Toluca, Estado de México.- Hoy se cumple una semana de que aparecieron grietas sobre la carretera Tenango Tenancingo, que después se convirtieron en el hundimiento de más de dos metros de profundidad de esta importante carretera del Sur del territorio mexiquense. Hasta el momento, la Coordinación General de Protección Civil y Gestión Integral del Riesgo del Estado de México tiene registro de 10 importantes eventos de deslaves y inestabilidad de laderas en la entidad durante la actual temporada de Lluvias, pero este hundimiento ha sido el más importante. Se esperan más durante agosto y septiembre, que se proyecta sean los meses en que más lluvia se presente en el Estado de México y la capital del país.

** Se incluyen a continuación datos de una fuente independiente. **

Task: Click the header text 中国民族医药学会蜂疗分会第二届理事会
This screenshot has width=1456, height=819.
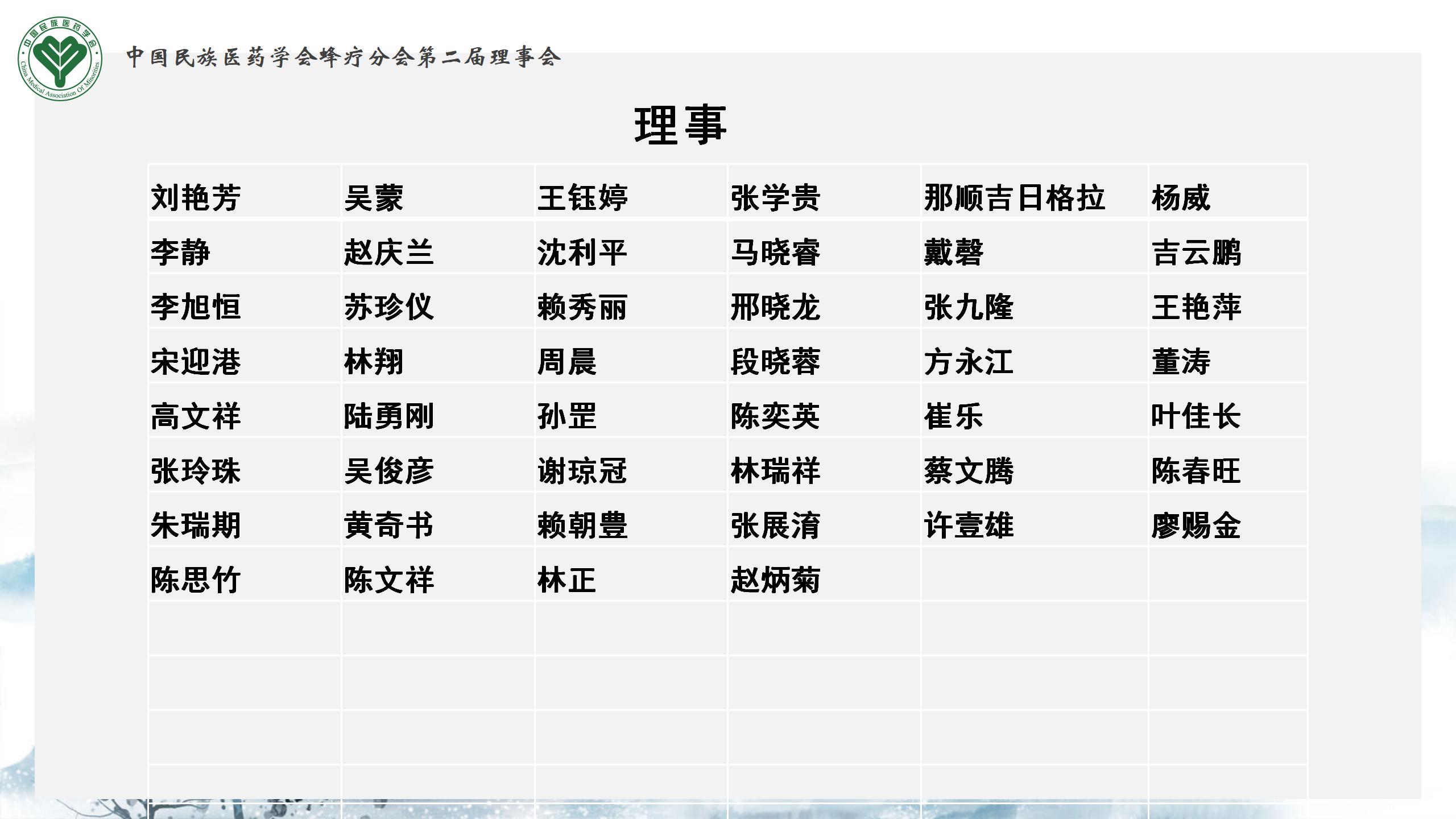Action: [x=344, y=57]
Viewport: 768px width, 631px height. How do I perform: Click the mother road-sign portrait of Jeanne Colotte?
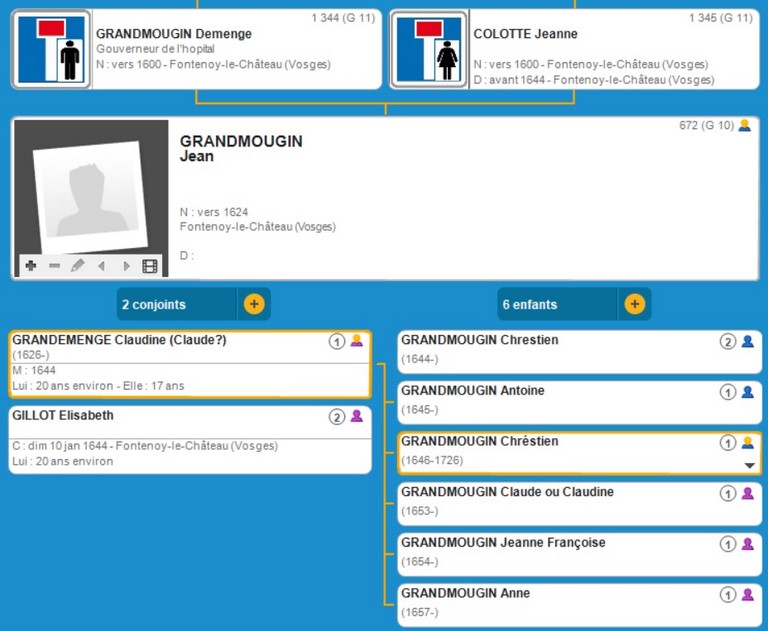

Hugo Antonio Espinosa Ramírez, subdirector de Emergencias de esta dependencia, señaló que los 10 eventos más grandes que se han registrado en territorio mexiquense sucedieron en los municipios de Chalco, en la comunidad de San Martín Cuautlalpan; Sultepec; Villa Guerrero; Toluca, en el cerro de la Teresona; en la comunidad de Las Canoas, de Santo Tomás de los Plátanos; en Huehuetoca, sobre la carretera México Querétaro; dos en Tlalnepantla, uno en Arboledas, donde se desgajó una enorme roca que cayó en un domicilio, y el de ayer, en la carretera México Pachuca, el hundimiento de la carretera Tenango Tenancingo; y uno más Zumpahuacán, en la carretera Nicolás Bravo Zumpahuacán, en la comunidad de Santa María la Asunción.

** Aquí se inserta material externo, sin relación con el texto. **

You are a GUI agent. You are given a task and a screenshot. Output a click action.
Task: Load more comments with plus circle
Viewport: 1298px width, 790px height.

“Tenemos hasta horita sólo 10 eventos registrados en lo que va de la temporada, que la temporada lleva prácticamente mes y medio. Tenemos sólo 10 eventos, ninguno grave hasta ahorita, ningún lesionado, ni ningún fallecido, en los diferentes eventos que ha habido”, precisó el funcionario. Señaló que, con base en un análisis que hicieron, tienen detectado que 56 de los 125 municipios mexiquenses tienen algún grado de riesgo por deslaves e inestabilidades de laderas, como caídas, derrumbes y deslizamientos o remoción de masa de laderas, que se producen por la acumulación de agua de lluvia en las laderas que han provocado el deslizamiento de suelo con agua, lodo, tierra, árboles y basura.

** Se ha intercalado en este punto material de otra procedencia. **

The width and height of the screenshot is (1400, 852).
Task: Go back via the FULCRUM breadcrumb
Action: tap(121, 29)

Pero donde existen más riesgos es las laderas de cerros donde existen asentamientos irregulares, principalmente en los localizados en Ecatepec, Tlalnepantla, Naucalpan y Huixquilucan, donde la mancha urbana ya se ha devorado la parte baja y media de los cerros, como el Cerro Gordo, el Chiquihuite y el de Tenayuca. Aunque no existe un censo que proporcione un número real de la población en riesgo en la entidad, esta dependencia ha realizado en los últimos años, en coordinación con los Ayuntamientos, vistas para entregar notificaciones de riesgo a los habitantes de estas zonas, para que conozcan el grado de peligro con el que viven, y para muestra está el desgajamiento del Chiquihuite, ocurrido el 10 de septiembre de 2021, que dejó como saldo 4 personas muertas, tres casas sepultadas de la colonia Lázaro Cárdenas, municipio de Tlalnepantla.
El funcionario señaló que la solución para evitar que los habitantes de estas zonas se pongan es riesgo es buscar su reubicación, algo que es prácticamente imposible de hacer, a pesar de que el artículo 84 de la Ley General de Protección Civil, vigente desde el 2012, señala “Se consideran como delito grave la construcción, edificación, realización de obras de infraestructura y los asentamientos humanos que se lleven a cabo en una zona determinada sin elaborar un análisis de riesgos”.
Hugo Antonio Espinosa llamó a la población que habita estos asentamientos a estar atenta a señales de alerta que pueden salvarles la vida, como cualquier sonido de crujimiento proveniente de los cerros y la inclinación de árboles o postes más allá de lo normal. Pidió denunciar a las autoridades competentes cualquier fuga de agua, porque también crean inestabilidad y deslavamiento del terreno; cualquier grieta que se forme, las marcas de agua y cualquier movimiento de la posición de las banquetas; así como cualquier obra que no esté autorizada, ya que pueden provocar movimientos del terreno.